The next level indicated a barbaric invasion when rude huts were piled up, to fall soon after into ruin. After this comes successive strata of Jewish cities until about 400 B. C., since which time Lachish passed out of history and no later relics are found.

Of these things Dr. Petrie says: “The Amorite pottery extends from 1500 B. C., to 1000 B. C. Phœnician and Cypriote begins about 1000 and goes to 700 B. C. Greek influence then begins and continues to the top of the town.”

Upon leaving, he pointed out to Dr. Bliss the indications that the lower portions of the tel would bring to light the ruins of a city destroyed by the invading Israelites.

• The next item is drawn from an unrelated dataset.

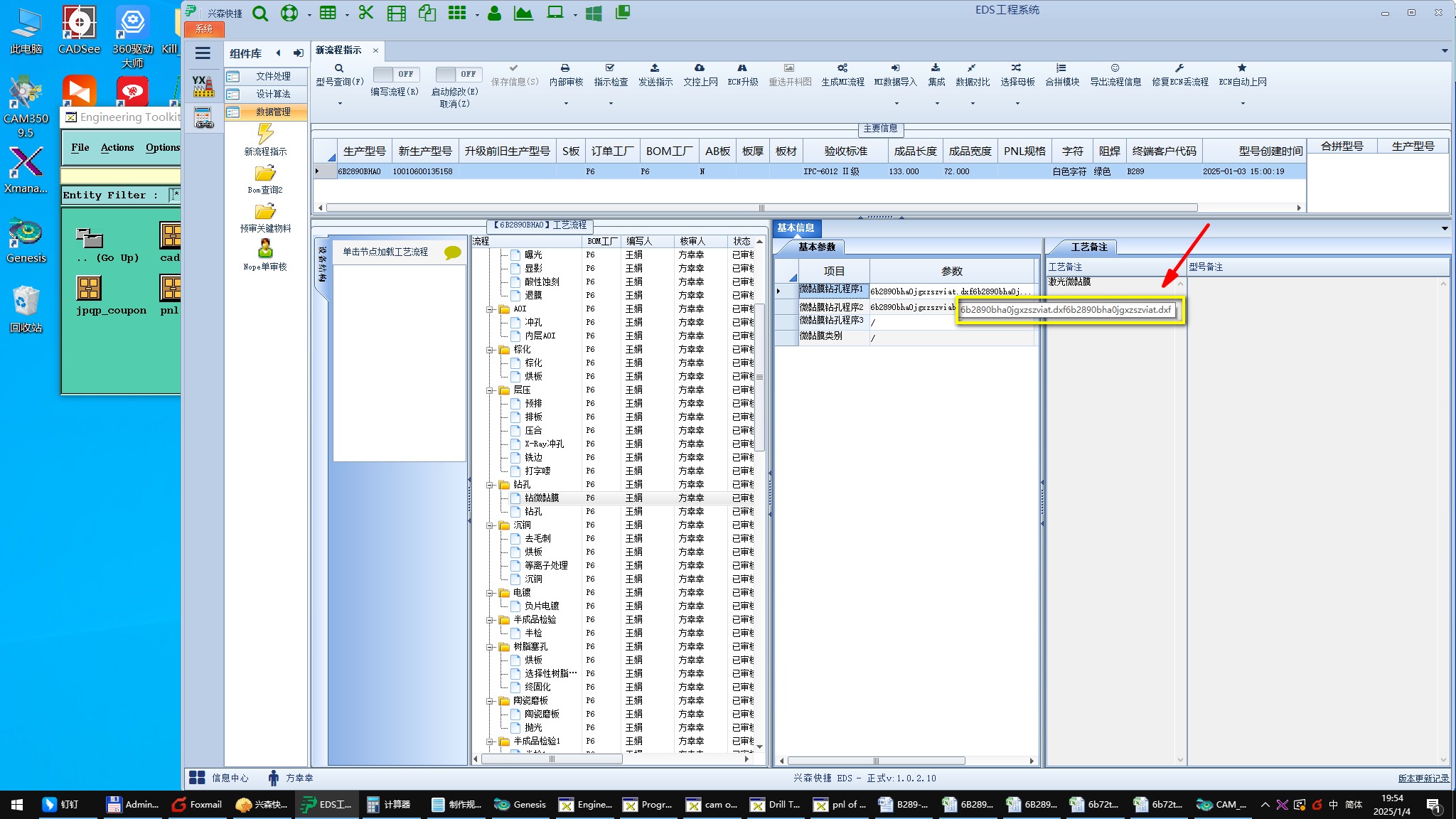The height and width of the screenshot is (819, 1456).
Task: Open Bom查询2 folder icon
Action: click(x=265, y=173)
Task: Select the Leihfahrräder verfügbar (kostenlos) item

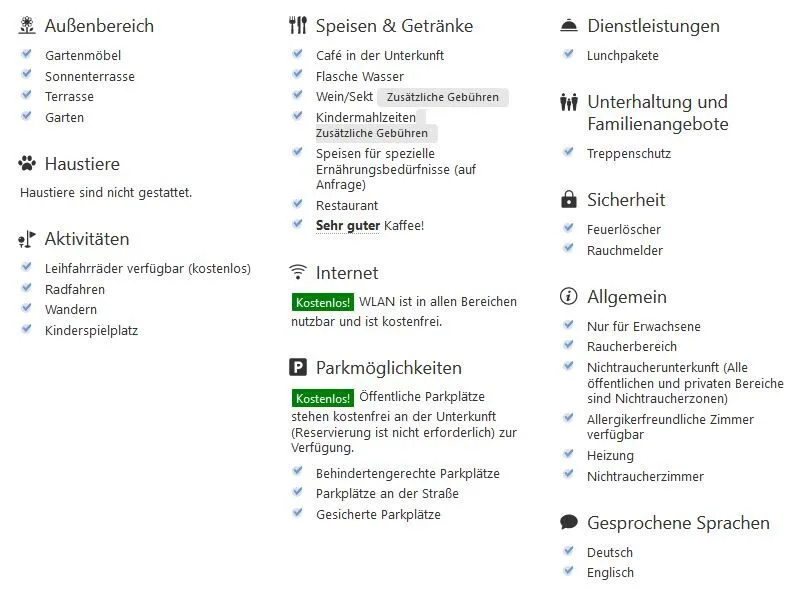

Among the early relics found by Mr. Bliss, when the lower stratum of cities was more thoroughly explored, were a number of Egyptian beads and scarabs of the eighteenth Egyptian dynasty, on one of which the name of Queen Teie, wife of Amenophis III and mother of Amenophis IV, appears.

There were also a number of seal cylinders, some of Egyptian and some of Babylonian manufacture, of the same period or earlier.

The most wonderful discovery, however, was to come, verifying the predictions of Prof. Sayce and the judgment of Dr. Petrie, but in a way to astonish even these eminent scholars to whom all things seem possible. This was the discovery of a clay tablet inscribed in cuneiform characters similar in size, form and other peculiarities, to the letters from Lachish in the Tel-el-Amarna documents.

It is written in the Babylonian language and with the Babylonian syllabary, and what is still more astonishing, the name of Zimrida appears upon it.

It proves to be a letter addressed to an Egyptian officer, received at Lachish about the time Zimrida’s letter was sent to the king of Egypt. In this the name of Zimrida, who, according to the Tel-el-Amarna dispatches was governor of Lachish, is twice mentioned.